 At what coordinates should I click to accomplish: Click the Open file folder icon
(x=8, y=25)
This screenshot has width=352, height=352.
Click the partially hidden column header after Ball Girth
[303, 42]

##########

**SET TASK**
Reproduce the rows above verbatim, line for line.

**RESPONSE**
 At what coordinates should I click to accomplish: Click the Open file folder icon
(x=8, y=25)
This screenshot has width=352, height=352.
Click the partially hidden column header after Ball Girth
[303, 42]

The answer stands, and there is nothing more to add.